A chill went over Jill. “Are you saying that Modesty meant to die?”
Purcell shrugged. “Given what you told me, suicide is as much within the facts as the verdict of accidental death. If you insist, I’ll reopen
the case. But it sure would make collecting any life insurance more difficult. As the beneficiary, that’s something you should think about.”
It took Jill several silent moments to get a grip on her temper.
Purcell was everything she and the Breck women had hated about the Mormon West. If Jill wanted any answers to her questions, she’d have to find them herself.
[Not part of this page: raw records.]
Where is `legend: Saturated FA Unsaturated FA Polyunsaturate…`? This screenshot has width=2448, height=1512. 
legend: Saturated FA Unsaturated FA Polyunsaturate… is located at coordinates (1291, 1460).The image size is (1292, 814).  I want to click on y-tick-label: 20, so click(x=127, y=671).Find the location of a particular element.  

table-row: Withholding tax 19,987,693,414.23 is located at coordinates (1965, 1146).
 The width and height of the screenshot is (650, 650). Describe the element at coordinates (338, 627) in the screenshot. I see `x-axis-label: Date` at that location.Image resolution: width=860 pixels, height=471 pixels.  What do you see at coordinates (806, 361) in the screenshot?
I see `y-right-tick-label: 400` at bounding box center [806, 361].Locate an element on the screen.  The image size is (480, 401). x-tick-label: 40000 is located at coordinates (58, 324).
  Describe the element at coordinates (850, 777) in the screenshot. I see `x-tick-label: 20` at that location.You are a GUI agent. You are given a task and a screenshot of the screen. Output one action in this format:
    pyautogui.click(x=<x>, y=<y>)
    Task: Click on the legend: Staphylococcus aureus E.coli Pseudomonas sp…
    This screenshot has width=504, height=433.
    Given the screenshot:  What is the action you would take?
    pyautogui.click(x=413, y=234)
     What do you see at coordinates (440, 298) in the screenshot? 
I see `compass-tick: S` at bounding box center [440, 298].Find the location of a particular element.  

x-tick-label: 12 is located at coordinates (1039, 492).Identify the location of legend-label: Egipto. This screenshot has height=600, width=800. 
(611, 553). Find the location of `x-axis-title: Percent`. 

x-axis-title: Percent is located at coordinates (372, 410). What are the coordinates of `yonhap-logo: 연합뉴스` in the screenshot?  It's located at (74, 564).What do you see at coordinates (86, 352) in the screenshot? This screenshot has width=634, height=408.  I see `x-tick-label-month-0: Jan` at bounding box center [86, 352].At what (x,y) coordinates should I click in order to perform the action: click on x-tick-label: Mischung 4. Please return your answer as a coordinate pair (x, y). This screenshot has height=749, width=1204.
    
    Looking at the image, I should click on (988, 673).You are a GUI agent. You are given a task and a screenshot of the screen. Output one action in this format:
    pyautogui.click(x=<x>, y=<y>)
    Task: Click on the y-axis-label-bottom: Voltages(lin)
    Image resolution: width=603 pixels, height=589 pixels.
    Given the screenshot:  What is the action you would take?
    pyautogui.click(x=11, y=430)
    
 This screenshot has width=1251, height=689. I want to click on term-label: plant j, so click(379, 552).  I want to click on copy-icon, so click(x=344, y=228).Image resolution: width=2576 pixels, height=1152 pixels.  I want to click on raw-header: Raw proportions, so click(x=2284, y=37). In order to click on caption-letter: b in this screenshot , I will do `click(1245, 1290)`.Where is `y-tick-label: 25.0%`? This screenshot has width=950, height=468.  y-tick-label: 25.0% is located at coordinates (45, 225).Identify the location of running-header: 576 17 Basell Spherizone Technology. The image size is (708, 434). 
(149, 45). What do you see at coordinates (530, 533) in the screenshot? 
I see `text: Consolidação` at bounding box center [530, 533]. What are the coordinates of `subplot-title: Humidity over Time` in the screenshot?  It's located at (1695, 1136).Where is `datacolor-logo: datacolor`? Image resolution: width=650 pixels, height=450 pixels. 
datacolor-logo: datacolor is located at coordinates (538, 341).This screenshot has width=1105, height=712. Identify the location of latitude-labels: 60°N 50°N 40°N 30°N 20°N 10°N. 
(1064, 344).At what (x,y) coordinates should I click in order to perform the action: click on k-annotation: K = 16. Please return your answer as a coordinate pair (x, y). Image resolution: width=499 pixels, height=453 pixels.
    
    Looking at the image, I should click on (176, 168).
She thought again of the card Joe Faroe had given her, then dismissed it. She wasn’t being stalked. The only danger she was in was losing control and assaulting an officer of the law.
“Thank you for your time, Sheriff. I won’t be bothering you again.”
7
SNOWBIRD, UTAH
SEPTEMBER 12
1:30 P.M.
Ramsey Worthington frowned at his computer screen. It was a large screen, noted for showing the fine details of any properly prepared photographic file. As an auctioneer in high demand and the owner of several galleries selling fine Western art, Worthington frequently had to make judgments of fine art via electronics. If the piece interested him enough virtually, he would ask to see it physically before he made a decision whether to buy, trade, or represent the art in question.
“Something interesting?” John Cahill asked.
Worthington looked up at his manager and occasional lover. Cahill wasn’t the jealous type. Neither was Worthington, at least not when it came to sex. As always, Cahill was dressed in a way that was neither too formal nor too casual, suggesting wealth and breeding without insisting on it. Not for the first time, Worthington wished that his wife had half of Cahill’s understanding of style.
“I’m not sure,” Worthington said. “The photo is obviously made by an amateur.”
Cahill leaned over Worthington’s shoulder to look at the screen. “Photo sucks, but the painting looks fabulous. How big is it?”
“She didn’t say.”
“She?”
“Jillian Breck.”
“Oh, hell. Not that crackpot again,” Cahill said, disappointed.